● DIRECTIONS:
Tally the lines in the data that follows that include the word "computer", and report nothing but the total.

EXERCISE INPUTS below:

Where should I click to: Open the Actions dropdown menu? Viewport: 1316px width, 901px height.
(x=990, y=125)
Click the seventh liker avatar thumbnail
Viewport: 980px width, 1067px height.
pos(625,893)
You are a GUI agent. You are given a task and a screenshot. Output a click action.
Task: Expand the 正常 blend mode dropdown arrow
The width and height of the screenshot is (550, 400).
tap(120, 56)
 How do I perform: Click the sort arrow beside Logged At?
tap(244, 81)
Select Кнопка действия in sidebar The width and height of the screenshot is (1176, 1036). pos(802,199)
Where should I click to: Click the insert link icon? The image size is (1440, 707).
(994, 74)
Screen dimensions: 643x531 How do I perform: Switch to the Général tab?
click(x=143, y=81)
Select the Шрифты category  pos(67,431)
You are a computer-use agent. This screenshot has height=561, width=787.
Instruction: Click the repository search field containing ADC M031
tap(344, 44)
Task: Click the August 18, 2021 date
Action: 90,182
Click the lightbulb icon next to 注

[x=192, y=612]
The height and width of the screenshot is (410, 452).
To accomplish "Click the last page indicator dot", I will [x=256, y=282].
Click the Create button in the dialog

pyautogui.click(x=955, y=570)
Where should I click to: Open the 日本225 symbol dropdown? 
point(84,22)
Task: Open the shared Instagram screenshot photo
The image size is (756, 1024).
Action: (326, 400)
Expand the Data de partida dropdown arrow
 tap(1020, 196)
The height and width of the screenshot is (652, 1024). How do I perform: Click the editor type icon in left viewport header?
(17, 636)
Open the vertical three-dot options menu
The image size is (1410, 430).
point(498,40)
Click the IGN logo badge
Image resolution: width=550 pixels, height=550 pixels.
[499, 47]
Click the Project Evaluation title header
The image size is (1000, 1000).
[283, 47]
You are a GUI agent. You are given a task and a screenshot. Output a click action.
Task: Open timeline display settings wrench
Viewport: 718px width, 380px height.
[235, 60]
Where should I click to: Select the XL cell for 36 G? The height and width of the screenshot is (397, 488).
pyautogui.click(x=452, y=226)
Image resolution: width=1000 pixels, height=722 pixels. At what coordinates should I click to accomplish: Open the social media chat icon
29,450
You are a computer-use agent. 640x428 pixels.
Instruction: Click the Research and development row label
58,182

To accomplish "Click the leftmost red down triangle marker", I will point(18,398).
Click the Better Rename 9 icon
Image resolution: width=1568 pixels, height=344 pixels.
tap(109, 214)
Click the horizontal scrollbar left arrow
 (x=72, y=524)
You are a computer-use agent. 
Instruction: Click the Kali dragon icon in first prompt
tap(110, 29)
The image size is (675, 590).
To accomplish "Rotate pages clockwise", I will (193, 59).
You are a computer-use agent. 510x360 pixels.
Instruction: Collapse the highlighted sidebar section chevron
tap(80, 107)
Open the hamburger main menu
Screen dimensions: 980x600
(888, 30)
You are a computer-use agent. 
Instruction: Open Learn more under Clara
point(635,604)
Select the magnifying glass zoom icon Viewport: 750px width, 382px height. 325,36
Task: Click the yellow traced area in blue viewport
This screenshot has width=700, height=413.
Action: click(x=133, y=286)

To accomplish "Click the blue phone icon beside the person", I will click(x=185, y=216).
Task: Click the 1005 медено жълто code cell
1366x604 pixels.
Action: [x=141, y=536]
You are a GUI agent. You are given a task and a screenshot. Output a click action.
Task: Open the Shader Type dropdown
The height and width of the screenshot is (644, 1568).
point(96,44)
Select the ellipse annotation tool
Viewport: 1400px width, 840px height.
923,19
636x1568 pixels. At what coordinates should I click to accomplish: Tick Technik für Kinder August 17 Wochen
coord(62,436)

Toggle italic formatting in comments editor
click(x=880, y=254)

End of EXERCISE INPUTS.

● EXERCISE RESULT:
5